There is another parameter that I don’t fully understand - Helical symmetry order - in “Homogeneous Reconstruction Only”. Previously a student set it in refinements to 25 (which seems large), and varying it to 30 or 20 reduces map quality, while varying it form 22-28 has little effect. If my rise is 14.8 A, and the map dimension is 425 Å, then there are ~28.7 subunit rises over the length of the boxed filament, but I am not clear if this is directly connected to that parameter. Looking back, it seems that Filament Tracer had the Filament diameter set to 90 A and the “Separation distance between segments” at 0.1 diameters, or 9A. The tooltip for Helical symmetry order suggests 9A/14.8 → 0.6, which is hugely different from 25. If I use None (since Filament Tracer was used) the resulting map is again poor.
Back to my original purpose - I have tried the CTF refinements followed by reconstruction-only and the global CTF parameters (tilt, trefoil, magnification) do little, but the local CTF (defocus) makes the map significantly worse. I did not expect this, but at least its obvious where to focus attention.

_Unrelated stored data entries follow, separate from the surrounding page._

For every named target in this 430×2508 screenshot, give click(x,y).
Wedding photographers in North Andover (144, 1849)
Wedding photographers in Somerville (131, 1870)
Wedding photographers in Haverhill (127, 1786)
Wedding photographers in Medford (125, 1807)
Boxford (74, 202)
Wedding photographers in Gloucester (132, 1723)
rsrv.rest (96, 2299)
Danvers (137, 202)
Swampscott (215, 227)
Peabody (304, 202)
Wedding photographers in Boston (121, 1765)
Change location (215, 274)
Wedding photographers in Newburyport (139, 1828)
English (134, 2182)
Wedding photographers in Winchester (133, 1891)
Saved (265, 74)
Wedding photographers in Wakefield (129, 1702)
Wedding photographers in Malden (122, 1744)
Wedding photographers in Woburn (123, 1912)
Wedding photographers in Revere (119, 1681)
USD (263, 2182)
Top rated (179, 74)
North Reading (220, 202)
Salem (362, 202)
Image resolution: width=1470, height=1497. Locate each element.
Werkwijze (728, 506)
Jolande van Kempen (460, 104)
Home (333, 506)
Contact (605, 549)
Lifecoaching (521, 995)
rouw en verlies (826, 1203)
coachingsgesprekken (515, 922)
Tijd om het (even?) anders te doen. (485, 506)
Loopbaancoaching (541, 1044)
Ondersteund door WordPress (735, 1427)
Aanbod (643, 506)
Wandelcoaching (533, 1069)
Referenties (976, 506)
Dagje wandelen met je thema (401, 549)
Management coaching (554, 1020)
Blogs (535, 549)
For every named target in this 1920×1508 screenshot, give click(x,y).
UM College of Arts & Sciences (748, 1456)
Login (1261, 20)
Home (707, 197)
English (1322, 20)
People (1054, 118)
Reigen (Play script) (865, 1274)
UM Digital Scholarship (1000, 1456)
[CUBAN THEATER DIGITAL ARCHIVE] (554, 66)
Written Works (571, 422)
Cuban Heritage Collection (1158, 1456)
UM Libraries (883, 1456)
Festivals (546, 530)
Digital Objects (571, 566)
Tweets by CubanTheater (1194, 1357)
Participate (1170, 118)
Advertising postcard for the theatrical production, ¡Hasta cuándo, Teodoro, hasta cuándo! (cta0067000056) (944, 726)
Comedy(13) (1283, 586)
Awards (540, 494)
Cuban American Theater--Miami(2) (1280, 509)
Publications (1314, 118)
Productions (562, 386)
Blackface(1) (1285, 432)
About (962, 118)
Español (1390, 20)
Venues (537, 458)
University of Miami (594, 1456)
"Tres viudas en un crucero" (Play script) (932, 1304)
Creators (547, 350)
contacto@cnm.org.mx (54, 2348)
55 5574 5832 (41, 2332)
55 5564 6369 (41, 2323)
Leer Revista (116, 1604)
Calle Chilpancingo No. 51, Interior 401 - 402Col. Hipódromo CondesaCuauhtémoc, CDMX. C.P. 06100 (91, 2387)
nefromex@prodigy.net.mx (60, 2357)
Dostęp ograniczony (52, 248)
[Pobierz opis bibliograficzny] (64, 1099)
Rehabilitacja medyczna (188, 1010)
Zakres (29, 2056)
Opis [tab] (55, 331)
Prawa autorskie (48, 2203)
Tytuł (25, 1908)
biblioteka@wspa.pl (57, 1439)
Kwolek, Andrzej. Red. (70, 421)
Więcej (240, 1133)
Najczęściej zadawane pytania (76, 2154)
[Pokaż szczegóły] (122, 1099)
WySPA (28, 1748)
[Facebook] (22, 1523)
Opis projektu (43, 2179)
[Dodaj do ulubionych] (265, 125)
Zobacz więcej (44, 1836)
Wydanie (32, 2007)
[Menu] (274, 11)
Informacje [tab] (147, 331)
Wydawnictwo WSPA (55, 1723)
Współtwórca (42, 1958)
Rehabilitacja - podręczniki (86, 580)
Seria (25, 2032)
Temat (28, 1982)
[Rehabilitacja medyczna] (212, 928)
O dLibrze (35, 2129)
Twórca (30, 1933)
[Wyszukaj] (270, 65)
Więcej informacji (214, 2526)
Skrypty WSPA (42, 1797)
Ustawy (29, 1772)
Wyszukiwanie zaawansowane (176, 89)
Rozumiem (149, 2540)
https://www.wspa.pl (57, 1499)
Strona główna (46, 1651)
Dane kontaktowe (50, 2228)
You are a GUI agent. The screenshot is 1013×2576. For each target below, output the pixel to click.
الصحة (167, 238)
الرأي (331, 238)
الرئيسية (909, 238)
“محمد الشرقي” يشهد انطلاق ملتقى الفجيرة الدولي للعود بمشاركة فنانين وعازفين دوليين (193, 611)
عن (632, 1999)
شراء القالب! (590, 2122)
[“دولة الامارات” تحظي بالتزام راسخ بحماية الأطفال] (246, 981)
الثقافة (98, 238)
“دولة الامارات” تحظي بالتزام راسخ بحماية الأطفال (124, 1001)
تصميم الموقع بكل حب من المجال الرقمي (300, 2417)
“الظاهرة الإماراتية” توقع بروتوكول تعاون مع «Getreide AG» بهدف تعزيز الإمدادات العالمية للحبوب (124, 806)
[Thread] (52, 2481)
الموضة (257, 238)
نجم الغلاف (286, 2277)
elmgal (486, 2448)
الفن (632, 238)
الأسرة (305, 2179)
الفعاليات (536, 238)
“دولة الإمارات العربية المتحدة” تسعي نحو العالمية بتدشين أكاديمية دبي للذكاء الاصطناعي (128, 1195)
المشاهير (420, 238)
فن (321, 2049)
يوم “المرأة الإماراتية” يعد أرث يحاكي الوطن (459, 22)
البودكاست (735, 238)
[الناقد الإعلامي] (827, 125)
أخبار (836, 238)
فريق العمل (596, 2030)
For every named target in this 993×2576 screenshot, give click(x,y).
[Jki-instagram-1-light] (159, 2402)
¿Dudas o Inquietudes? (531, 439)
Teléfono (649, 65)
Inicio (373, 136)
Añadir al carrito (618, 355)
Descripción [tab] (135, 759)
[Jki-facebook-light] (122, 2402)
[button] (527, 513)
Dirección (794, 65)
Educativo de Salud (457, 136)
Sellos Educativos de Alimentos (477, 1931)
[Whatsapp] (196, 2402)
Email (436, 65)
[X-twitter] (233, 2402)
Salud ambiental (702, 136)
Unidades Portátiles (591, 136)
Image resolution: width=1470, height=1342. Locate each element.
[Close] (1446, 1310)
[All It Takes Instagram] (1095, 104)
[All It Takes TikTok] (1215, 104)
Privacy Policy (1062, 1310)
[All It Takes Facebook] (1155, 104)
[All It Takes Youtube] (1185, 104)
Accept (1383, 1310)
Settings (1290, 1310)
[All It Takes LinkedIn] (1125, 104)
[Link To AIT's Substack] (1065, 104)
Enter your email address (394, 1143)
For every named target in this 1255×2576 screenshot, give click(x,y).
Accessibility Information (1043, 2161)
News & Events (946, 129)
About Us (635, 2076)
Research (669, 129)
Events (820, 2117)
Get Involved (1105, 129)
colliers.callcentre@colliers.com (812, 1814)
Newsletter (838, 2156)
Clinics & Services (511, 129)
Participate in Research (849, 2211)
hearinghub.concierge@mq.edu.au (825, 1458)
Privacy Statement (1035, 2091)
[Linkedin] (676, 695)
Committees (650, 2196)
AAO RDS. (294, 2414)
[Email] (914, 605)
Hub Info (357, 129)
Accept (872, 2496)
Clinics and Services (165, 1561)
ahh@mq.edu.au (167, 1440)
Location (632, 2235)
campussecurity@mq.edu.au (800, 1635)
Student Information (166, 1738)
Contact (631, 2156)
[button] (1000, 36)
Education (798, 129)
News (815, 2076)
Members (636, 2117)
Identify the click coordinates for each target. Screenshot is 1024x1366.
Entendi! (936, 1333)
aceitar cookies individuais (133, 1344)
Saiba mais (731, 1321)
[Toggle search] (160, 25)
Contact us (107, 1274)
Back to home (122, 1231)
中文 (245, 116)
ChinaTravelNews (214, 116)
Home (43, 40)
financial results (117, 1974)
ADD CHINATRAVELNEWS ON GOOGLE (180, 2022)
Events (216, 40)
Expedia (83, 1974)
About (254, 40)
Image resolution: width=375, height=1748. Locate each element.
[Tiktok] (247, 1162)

After re-extracting at a smaller size, did you re-refine the particles, or go straight into a homogeneous reconstruction only? Sometimes helical refinement performs better with larger boxes simply due to the additional signal in the images, which helps alignment. In any case, would you be able to DM me FSC and slice plots of the final reconstruction for the parent bigger-box filaments and the smaller-box filaments that had a poorer resolution? I am also curious about the resolution discrepancy.
The helical symmetry order tells CryoSPARC how many times each image should be used during reconstruction. It should be equal to the number of new asymmetric units held in each image. This is described in more detail in the Helical Refinement guide under “Maximum symmetry order to apply during reconstruction”. Generally its recommended to pick particles such that the distance between adjacent picks is some known multiple of the helical rise. E.g. if i had a rise of 14.8 Å, then perhaps I would want adjacent picks to be 3*14.8 = 44.4 Å apart, meaning the helical symmetry order is 3. Then I would scale the “Separation distance between segments” parameter to be such that the separation distance is 44.4 Å — so divide this by the diameter of 90 Å to get a separation parameter value of 0.49. I chose the order of 3 arbitrarily, but you can experiment with greater values.
PS: what is the resolution of the structure reaching? Amongst all refinement algorithms, CTF refinement relies the most on high-res signal, so is most likely to fail when the data is still at moderate or low res.